━━━━━ Zitierter Text ━━━━━

LANDKREIS. Die Döllnitzbahn, das Überbleibsel des einst
größten Schmalspurbahnnetzes Europas, ist ein historisches Kleinod. Durch das Engagement ihrer
Mitarbeiter und der Mitglieder des Fördervereins " Wilder Robert" blieb der Oschatzer
Region ein Touristen-Magnet erhalten.
Doch die liebenswerte Bahn mit der für Sachsen typischen Spurweite
von 750 mm hat auch einen verkehrstechnischen und somit wirtschaftlichen Aspekt. Sie kostet Geld.
Über das haben sich die beiden Gesellschafter, der Zweckverband Döllnitzbahn (74,9 Prozent) und
die Deutsche Regionaleisenbahn (25,1 Prozent), heillos zerstritten. 150 Fahrgäste pro Tag, das ist
die Meinurig von Geldgeber Zweckverband Nahverkehrsraum Leipzig, reichen hinten und vorne nicht aus.
In dieser Stelle kommen Personalien ins Spiel.
"Auf einer Krisensitzung am 26.April stand auch der Tagesordnungspunkt Rücktritt der
Geschäftsführung", informiert Verbandschef Gotthard Deuse (56), der als
Bürgermeister von Mügeln durchaus ein Interesse am Erhalt des Zugverkehrs hat. "Mir lag zu
diesem Zeitpunkt ein Schreiben von Geschäftsführer Curth vor", schiebt der FDP-Mann nach,
"das unter der Überschrift Amtsniederlegung stand."
In der Folge beriefen die Vertreter des Zweckverbandes den Oschatzer Rechtsanwalt Albert Pfeilsticker (52),
der aus dem schwäbischen Allgäu stammt und im Kreistag der CDU-Fraktion vorsteht, zum neuen
Geschäftsführer der GmbH. Gegen den erbitterten Widerstand des kleineren Partners
Regionaleisenbahn. Dessen Chef heißt Gerhard J. Curth.

━━━━━

| Aufgabe a |
Entnimm dem Artikel über die Döllnitzbahn wortgetreu den Abschnitt von "Doch die liebenswerte" bis einschließlich "Personalien ins Spiel.".

━━━━━ Verfügbare Datensätze ━━━━━

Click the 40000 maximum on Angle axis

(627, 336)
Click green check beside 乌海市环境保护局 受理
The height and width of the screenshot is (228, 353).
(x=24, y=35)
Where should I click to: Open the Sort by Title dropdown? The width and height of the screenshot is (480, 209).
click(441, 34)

━━━━━
━━━━━ Verfügbare Datensätze ━━━━━

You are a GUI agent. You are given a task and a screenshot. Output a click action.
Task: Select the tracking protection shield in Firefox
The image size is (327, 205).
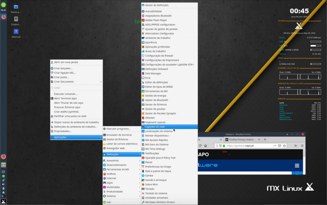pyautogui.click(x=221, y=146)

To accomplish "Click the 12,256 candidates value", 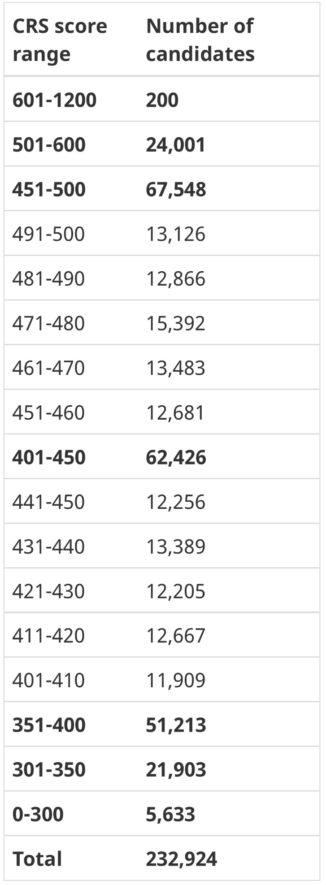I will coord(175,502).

━━━━━

| Aufgabe b |
Wandle die Zeilen nach dem Artikel, von der Zeile mit "Click the 40000 maximum on Angle axis" bis einschließlich der Zeile mit "click(441, 34)", in eine JSON-Liste von Zeichenketten um, mit einem Eintrag je Zeile und ohne Leerzeilen.

| Endgültige Antwort a |
Doch die liebenswerte Bahn mit der für Sachsen typischen Spurweite
von 750 mm hat auch einen verkehrstechnischen und somit wirtschaftlichen Aspekt. Sie kostet Geld.
Über das haben sich die beiden Gesellschafter, der Zweckverband Döllnitzbahn (74,9 Prozent) und
die Deutsche Regionaleisenbahn (25,1 Prozent), heillos zerstritten. 150 Fahrgäste pro Tag, das ist
die Meinurig von Geldgeber Zweckverband Nahverkehrsraum Leipzig, reichen hinten und vorne nicht aus.
In dieser Stelle kommen Personalien ins Spiel.

| Endgültige Antwort b |
[
  "Click the 40000 maximum on Angle axis",
  "(627, 336)",
  "Click green check beside 乌海市环境保护局 受理",
  "The height and width of the screenshot is (228, 353).",
  "(x=24, y=35)",
  "Where should I click to: Open the Sort by Title dropdown? The width and height of the screenshot is (480, 209).",
  "click(441, 34)"
]